There are a range of potential surgical complications, including permanent or transient diabetes insipidus, meningitis, cerebrospinal fluid leakage and hypopituitarism.
Timely management of macroprolactinomas is important for secondary sex characteristics, bone development and psychological well-being.
Background
Prolactinomas are the most common pituitary adenomas, accounting for around 50% of all pituitary adenomas (1). Paediatric prolactinomas are rare, with an incidence of 0.1 per 1,000,000 population, which accounts for less than 2% of all intracranial tumours (2). Macroprolactinomas are classified as tumours ≥10 mm in diameter, while microprolactinomas are classified as <10 mm. Macroprolactinomas diagnosed in adolescence may present with symptoms of hyperprolactinaemia, including delayed puberty, such as amenorrhoea and galactorrhoea in females or gynaecomastia in males, and tumour mass effects, including headaches and visual field defects (3). Paediatric prolactinomas are typically diagnosed at the age when puberty begins and are found more frequently in girls although prolactinomas in boys tend to be larger and more aggressive. Clinical diagnosis and assessment of prolactinomas are based on serum prolactin (PRL) measurements and radiological evaluation of the pituitary gland (2).

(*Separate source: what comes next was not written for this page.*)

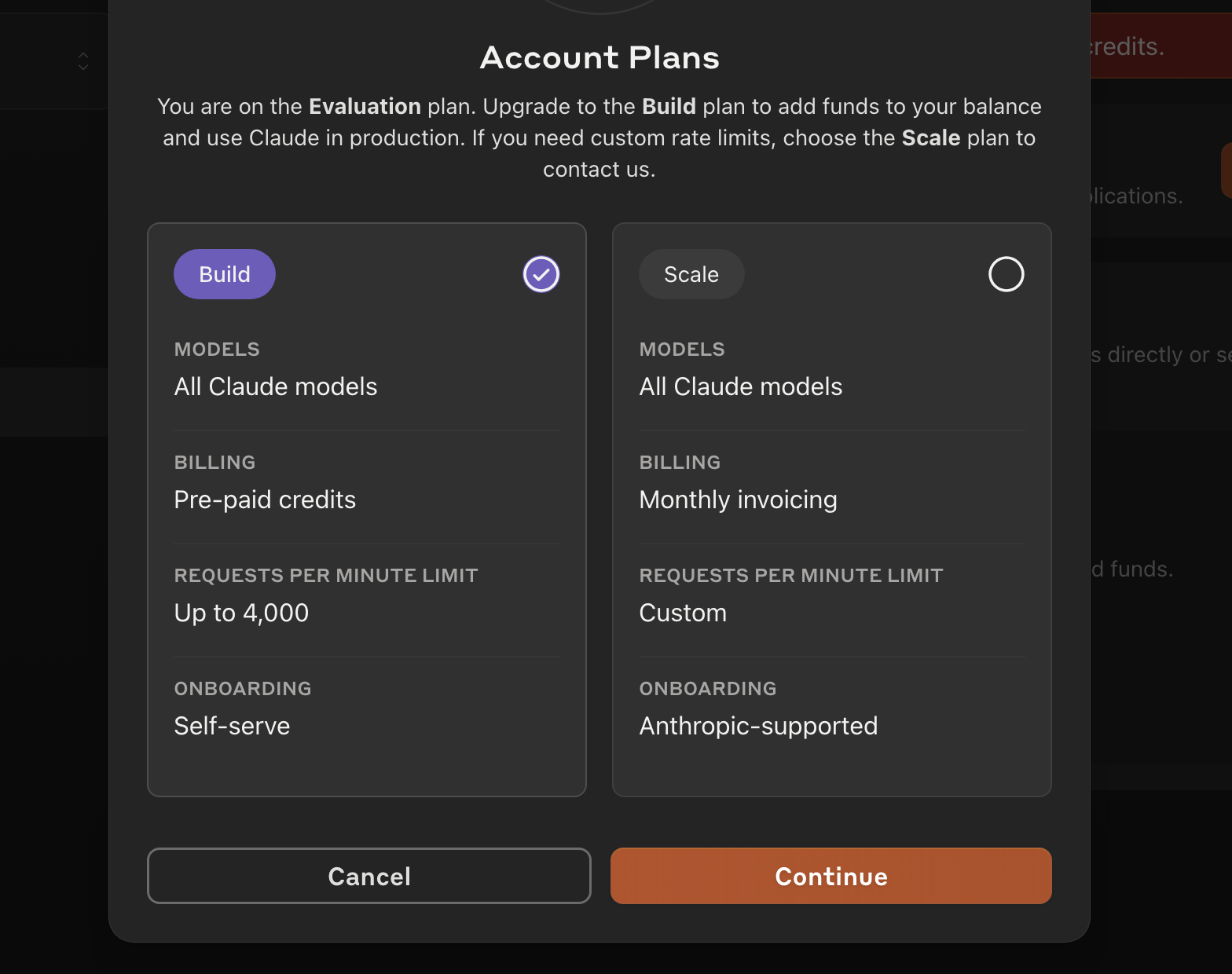Click Pre-paid credits in Build card
This screenshot has width=1232, height=974.
(x=265, y=500)
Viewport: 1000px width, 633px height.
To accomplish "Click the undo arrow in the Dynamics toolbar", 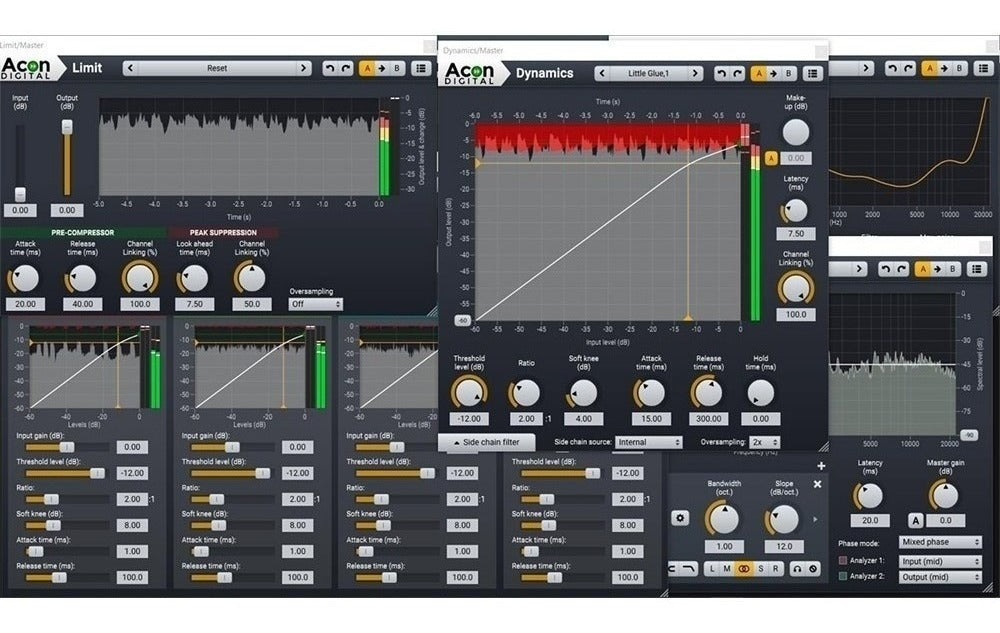I will pos(721,73).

Dopamine agonists (DAs) are widely used as the first-line treatment for macroprolactinomas, with dosage titrated according to serum PRL levels. Surgical resection is generally considered following resistance or intolerance to DA therapy (4). In rare cases, external radiation therapy is used in the treatment of malignant macroprolactinomas or for patients with a poor response to medical and surgical treatment (5).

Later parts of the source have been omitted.